Post not yet marked as solved
I'm trying to obtain the intrinsic matrix for each video frame of AVCaptureSession (the same intrisic matrix as ARKit provides), however the isCameraIntrinsicMatrixDeliverySupported property of AVCaptureConnection is false in my use-case.The documentation of the property says "This property's value is true only if both the connection's input device format and output class support delivery of camera intrinsics."How do I know which device formats support delivery of intrinsic matrix? What do I need to do to be able to enable the intrinsic matrix delivery?Simple code to illustrate my problem:import UIKit
import AVFoundation
class ViewController: UIViewController {
var sess: AVCaptureSession!
var sessOut: AVCaptureVideoDataOutput!
var prevLayer: AVCaptureVideoPreviewLayer!

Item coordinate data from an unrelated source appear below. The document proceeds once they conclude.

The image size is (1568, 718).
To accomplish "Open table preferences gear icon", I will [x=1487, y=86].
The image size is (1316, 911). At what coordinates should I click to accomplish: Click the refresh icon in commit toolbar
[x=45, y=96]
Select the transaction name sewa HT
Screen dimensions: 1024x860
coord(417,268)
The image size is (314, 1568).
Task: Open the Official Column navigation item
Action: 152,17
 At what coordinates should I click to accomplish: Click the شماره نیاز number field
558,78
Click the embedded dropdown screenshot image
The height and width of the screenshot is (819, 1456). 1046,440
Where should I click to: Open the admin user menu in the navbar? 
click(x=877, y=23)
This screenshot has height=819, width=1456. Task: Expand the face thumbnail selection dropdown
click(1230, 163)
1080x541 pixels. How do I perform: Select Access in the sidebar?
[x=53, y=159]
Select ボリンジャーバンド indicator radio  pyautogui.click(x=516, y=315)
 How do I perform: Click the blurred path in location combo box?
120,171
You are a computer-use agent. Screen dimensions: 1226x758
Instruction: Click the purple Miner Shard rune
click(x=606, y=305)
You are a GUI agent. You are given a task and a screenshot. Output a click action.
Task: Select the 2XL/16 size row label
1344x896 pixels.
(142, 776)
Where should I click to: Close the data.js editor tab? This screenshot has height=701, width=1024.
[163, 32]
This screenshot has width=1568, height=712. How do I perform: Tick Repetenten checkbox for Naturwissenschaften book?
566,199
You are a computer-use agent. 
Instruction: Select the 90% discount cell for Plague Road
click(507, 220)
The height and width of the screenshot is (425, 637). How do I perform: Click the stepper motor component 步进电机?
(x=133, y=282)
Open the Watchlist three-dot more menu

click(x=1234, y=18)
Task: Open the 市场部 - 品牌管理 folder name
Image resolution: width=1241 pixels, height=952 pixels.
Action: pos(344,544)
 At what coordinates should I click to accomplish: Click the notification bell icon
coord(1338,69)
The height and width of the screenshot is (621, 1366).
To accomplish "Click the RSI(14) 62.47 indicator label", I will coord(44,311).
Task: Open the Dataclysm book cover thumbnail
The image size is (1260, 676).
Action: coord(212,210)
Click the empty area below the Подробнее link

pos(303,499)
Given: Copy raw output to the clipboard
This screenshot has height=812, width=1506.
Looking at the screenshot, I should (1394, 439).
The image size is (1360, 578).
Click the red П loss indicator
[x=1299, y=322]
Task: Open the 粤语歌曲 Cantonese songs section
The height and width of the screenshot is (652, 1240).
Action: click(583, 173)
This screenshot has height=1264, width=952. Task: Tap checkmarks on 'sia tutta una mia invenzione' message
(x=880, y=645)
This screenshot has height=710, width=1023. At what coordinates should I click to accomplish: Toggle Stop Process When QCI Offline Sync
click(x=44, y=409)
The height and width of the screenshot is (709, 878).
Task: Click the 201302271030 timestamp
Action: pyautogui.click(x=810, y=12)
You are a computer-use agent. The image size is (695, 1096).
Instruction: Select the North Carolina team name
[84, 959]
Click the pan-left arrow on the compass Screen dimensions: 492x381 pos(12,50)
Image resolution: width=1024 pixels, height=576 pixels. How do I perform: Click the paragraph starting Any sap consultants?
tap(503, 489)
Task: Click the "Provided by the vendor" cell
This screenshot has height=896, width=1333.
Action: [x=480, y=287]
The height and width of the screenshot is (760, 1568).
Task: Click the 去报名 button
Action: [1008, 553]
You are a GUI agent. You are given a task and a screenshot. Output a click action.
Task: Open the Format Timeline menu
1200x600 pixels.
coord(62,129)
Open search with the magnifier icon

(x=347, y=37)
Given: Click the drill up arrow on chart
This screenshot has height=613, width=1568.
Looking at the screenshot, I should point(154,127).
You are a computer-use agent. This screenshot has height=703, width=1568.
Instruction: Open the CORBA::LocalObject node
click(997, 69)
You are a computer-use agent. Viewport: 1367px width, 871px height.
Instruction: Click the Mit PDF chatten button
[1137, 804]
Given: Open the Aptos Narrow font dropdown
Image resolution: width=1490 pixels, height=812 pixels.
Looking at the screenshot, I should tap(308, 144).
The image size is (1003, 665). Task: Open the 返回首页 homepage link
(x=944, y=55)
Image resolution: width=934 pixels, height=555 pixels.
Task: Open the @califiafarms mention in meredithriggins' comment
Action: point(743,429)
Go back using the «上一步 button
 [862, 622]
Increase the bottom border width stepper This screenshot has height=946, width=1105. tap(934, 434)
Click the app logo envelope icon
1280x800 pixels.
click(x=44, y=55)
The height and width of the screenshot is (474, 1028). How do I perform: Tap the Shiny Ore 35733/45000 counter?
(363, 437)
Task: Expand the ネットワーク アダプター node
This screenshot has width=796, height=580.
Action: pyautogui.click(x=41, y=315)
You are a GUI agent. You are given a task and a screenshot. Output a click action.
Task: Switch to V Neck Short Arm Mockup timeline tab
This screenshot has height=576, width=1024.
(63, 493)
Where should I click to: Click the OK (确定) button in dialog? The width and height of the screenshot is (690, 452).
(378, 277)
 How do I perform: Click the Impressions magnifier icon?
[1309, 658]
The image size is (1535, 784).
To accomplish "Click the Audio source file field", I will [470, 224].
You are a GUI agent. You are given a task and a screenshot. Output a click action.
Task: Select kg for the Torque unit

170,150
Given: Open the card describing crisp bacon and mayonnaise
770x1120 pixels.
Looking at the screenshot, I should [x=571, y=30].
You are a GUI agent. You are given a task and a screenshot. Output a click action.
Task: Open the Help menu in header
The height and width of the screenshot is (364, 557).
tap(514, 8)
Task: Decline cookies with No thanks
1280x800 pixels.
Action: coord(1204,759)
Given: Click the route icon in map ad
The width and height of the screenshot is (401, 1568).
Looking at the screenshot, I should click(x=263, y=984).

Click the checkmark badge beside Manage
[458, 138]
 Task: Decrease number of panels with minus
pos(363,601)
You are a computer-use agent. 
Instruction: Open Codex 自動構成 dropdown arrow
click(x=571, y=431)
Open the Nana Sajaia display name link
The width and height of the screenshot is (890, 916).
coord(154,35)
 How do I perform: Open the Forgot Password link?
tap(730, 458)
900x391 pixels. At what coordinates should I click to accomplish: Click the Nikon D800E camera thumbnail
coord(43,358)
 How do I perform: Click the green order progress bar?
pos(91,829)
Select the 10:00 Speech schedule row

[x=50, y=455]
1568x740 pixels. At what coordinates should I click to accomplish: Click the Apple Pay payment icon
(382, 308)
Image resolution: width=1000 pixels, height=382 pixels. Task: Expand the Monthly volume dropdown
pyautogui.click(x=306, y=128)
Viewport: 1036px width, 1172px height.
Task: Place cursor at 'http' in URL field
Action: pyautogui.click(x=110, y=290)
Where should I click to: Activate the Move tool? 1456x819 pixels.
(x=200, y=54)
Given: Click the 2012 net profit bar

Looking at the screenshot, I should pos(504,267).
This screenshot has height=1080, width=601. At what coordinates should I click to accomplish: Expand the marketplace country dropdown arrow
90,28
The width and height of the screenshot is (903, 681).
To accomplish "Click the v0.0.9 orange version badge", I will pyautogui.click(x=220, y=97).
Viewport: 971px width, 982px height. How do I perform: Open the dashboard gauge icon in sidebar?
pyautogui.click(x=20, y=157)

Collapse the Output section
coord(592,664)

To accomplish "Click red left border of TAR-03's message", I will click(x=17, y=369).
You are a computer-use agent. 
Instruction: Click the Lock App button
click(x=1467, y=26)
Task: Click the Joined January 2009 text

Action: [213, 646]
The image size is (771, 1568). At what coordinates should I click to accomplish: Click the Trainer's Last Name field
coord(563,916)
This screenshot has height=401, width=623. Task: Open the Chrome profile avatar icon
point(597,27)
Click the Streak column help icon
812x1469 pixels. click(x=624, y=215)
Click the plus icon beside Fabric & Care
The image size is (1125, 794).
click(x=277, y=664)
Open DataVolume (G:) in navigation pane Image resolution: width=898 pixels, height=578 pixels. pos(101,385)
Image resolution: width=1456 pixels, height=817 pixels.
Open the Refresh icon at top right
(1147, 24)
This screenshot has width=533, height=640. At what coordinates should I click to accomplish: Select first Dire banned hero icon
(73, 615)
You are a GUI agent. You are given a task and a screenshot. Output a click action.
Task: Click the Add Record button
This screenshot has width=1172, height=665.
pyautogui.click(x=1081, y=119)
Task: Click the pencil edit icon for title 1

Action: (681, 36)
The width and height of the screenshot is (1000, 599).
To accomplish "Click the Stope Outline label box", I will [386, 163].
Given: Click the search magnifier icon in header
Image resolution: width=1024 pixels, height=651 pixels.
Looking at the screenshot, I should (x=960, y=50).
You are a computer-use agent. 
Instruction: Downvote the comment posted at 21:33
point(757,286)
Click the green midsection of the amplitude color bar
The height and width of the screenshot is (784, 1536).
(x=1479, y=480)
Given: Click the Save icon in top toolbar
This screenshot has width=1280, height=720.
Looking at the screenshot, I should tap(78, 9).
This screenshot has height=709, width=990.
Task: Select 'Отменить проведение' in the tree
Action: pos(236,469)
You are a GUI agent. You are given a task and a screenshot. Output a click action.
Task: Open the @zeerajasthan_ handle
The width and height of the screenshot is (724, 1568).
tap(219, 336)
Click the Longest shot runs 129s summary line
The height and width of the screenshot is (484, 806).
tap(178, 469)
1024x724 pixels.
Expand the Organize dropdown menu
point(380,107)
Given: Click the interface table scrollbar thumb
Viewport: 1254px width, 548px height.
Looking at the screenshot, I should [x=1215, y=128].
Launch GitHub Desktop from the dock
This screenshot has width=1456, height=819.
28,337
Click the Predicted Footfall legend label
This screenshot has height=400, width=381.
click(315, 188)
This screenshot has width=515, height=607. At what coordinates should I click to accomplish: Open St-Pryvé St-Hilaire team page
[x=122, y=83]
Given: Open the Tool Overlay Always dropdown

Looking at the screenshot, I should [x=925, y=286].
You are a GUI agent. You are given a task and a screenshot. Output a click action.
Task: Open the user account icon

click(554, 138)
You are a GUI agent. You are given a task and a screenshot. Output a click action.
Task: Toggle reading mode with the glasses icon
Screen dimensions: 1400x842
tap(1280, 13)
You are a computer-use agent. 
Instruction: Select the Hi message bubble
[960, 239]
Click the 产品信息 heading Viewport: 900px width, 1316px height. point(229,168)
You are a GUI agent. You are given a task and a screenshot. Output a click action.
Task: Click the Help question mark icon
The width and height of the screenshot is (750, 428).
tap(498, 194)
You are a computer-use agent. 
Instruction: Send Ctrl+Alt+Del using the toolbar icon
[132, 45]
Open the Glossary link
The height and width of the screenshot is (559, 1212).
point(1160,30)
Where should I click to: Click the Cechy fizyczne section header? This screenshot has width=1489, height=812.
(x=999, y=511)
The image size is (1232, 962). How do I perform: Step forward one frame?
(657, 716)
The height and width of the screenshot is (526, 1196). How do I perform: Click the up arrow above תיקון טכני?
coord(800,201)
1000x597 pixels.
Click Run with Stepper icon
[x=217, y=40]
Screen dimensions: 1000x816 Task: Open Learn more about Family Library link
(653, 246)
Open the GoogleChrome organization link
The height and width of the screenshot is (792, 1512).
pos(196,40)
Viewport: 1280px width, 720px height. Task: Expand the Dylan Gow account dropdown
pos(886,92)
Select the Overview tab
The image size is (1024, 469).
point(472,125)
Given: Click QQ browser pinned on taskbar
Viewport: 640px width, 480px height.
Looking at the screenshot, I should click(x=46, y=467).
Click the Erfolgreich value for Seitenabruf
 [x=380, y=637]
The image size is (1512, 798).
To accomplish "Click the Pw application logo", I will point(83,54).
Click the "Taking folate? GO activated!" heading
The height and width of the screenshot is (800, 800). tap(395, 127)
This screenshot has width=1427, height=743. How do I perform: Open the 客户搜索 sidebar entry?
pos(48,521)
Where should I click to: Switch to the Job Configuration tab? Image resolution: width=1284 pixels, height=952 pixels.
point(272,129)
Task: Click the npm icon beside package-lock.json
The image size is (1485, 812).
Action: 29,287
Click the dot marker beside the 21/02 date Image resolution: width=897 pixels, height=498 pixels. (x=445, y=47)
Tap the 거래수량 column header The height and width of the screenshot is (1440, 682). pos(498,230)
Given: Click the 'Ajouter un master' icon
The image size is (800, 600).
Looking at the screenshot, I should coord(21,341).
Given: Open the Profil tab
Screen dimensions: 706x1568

override func viewDidLoad() {
super.viewDidLoad()
sess = AVCaptureSession()
let device = AVCaptureDevice.default(.builtInWideAngleCamera, for: AVMediaType.video, position: .back)
let input = try! AVCaptureDeviceInput(device: device!)
sess.addInput(input)
sessOut = AVCaptureVideoDataOutput()
sess.addOutput(sessOut)
sessOut.connections.first?.videoOrientation = .landscapeRight
sessOut.connections.first?.preferredVideoStabilizationMode = .cinematic
print(sessOut.connections.first?.isCameraIntrinsicMatrixDeliverySupported) // <-- false - why?
prevLayer = AVCaptureVideoPreviewLayer(session: sess)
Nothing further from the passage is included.